• Material for this exercise:
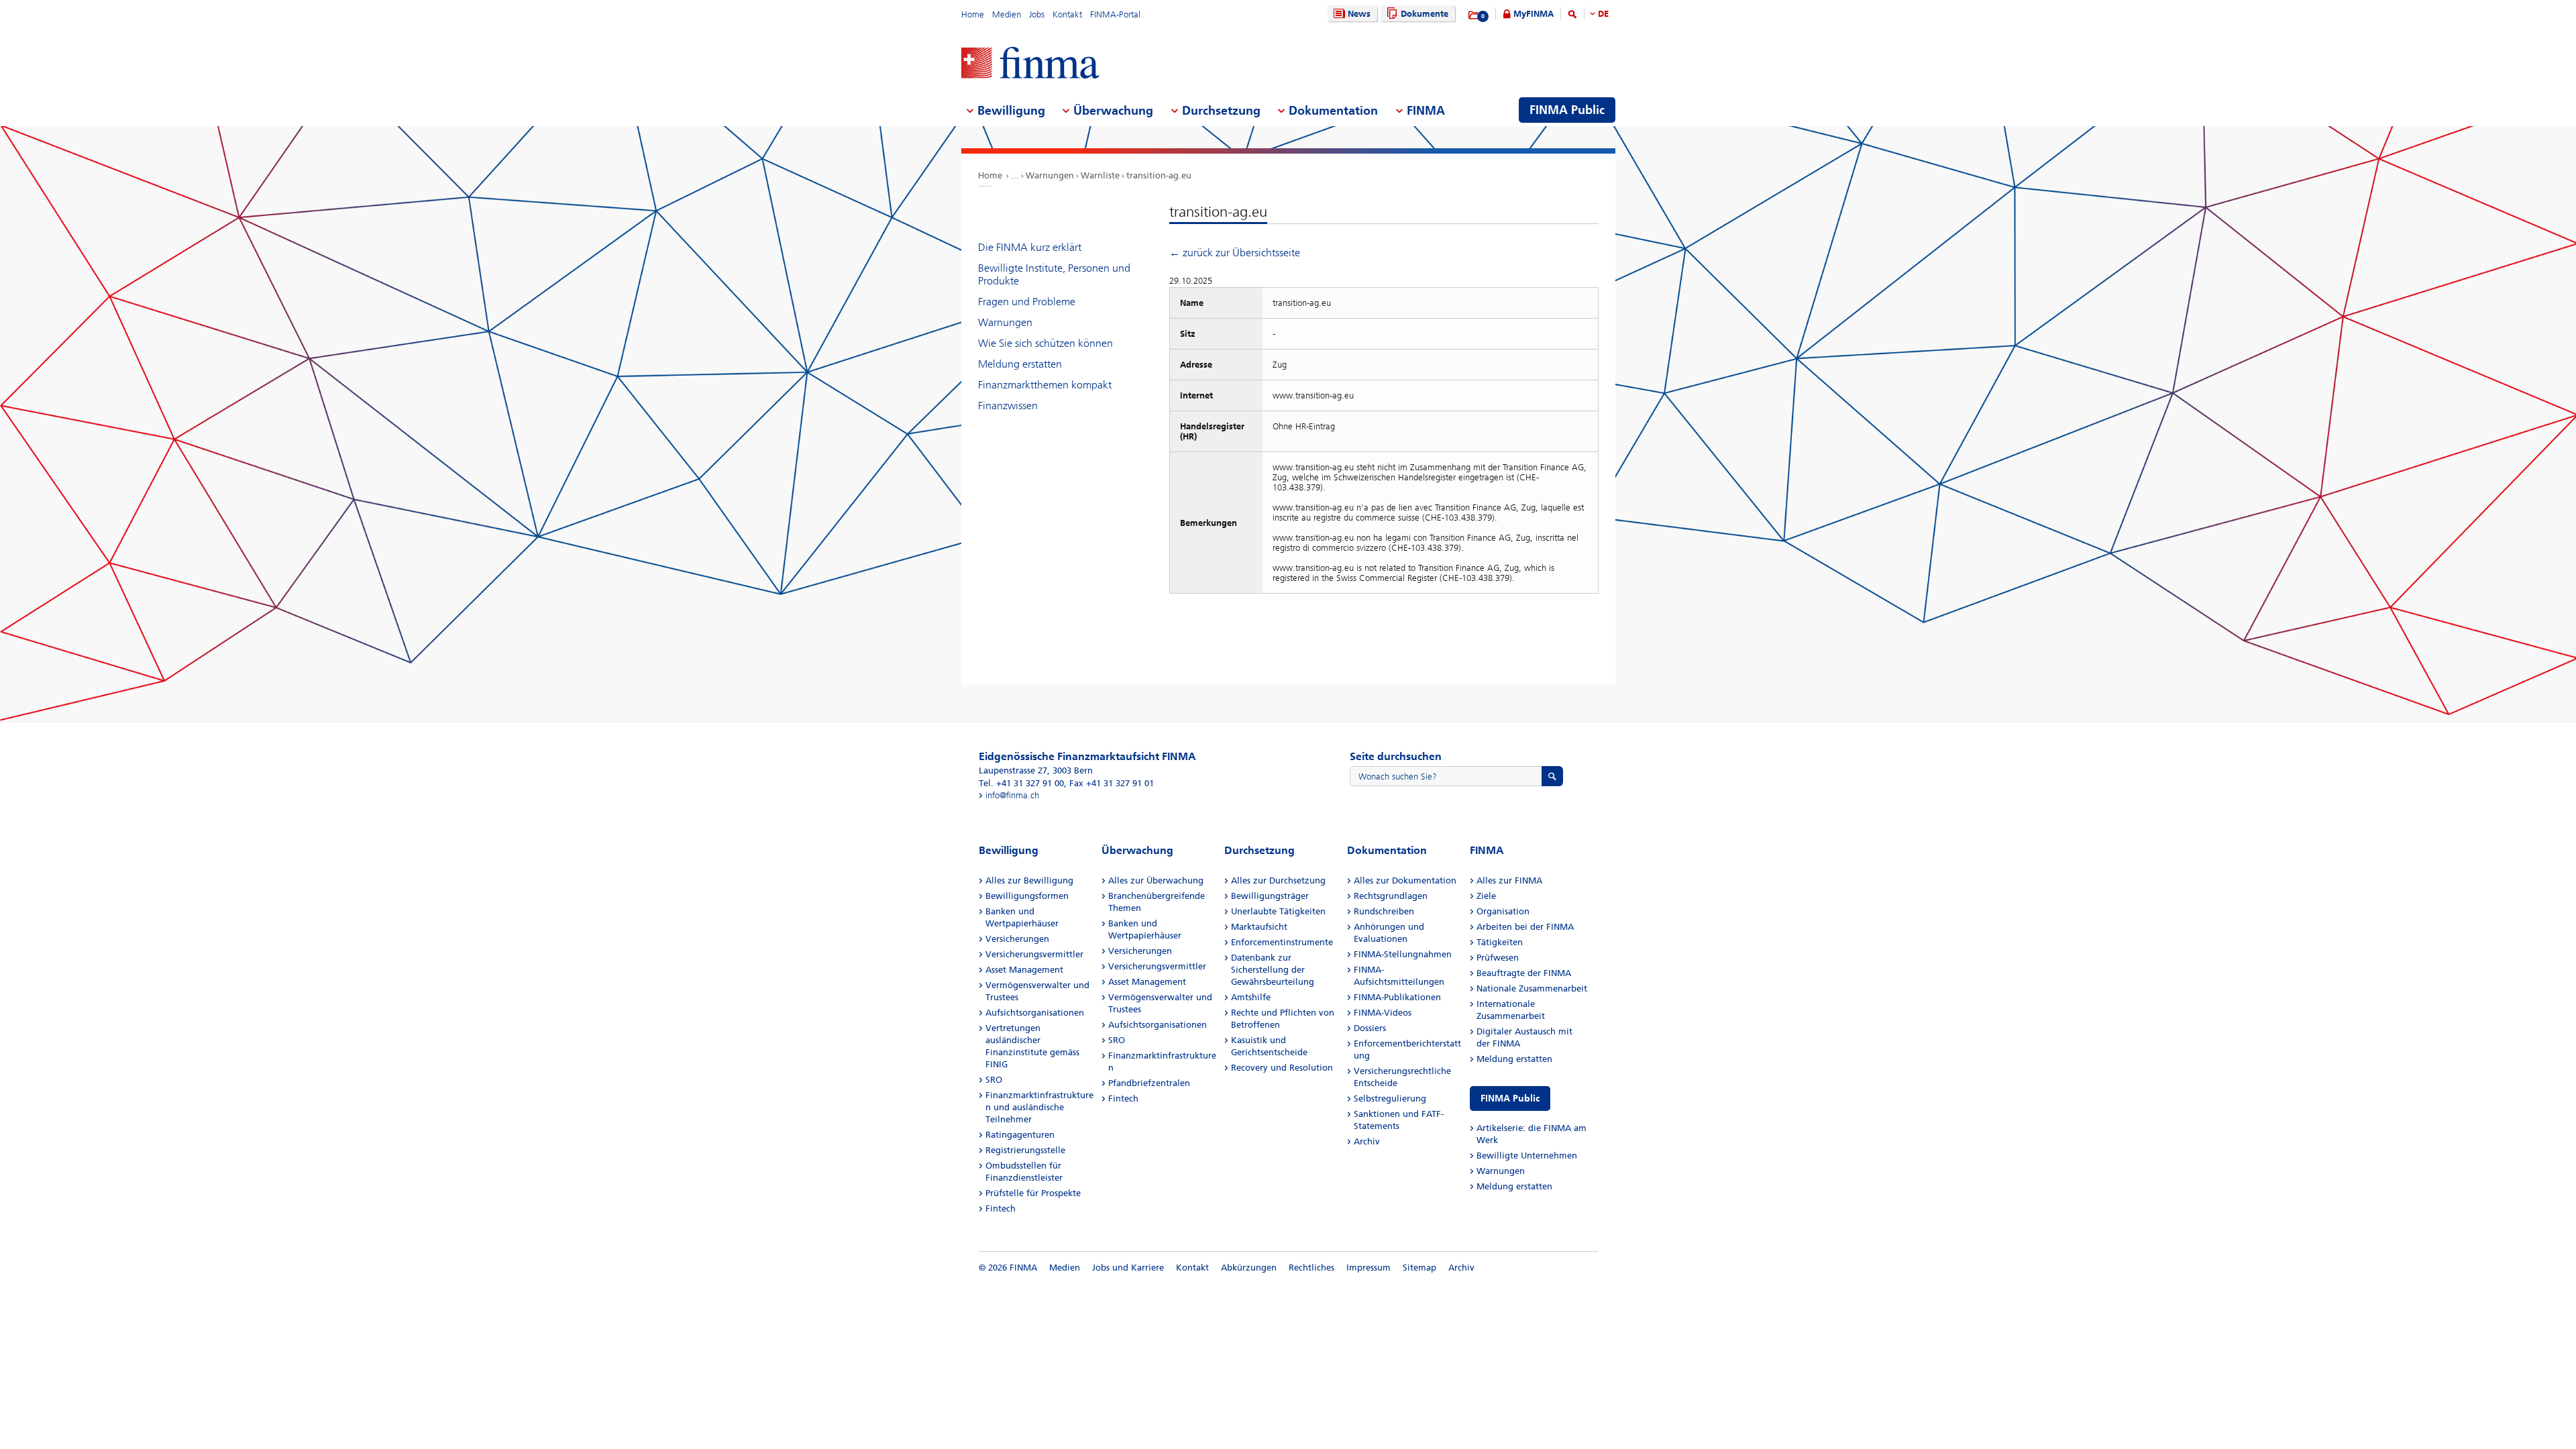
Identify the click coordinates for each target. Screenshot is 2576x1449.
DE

==

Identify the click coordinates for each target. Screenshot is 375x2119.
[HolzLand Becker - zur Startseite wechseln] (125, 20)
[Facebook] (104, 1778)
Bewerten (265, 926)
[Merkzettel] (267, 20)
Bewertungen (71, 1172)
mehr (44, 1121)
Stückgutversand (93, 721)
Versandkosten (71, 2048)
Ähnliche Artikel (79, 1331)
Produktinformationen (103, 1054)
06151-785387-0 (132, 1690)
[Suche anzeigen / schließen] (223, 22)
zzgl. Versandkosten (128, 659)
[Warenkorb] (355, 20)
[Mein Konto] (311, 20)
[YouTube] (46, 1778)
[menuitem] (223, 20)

• What this task involves: Out of the entries, report each line that contains the word "Screenshot".

• Reply to the exercise:
Identify the click coordinates for each target. Screenshot is 2576x1449.
Identify the click coordinates for each target. Screenshot is 375x2119.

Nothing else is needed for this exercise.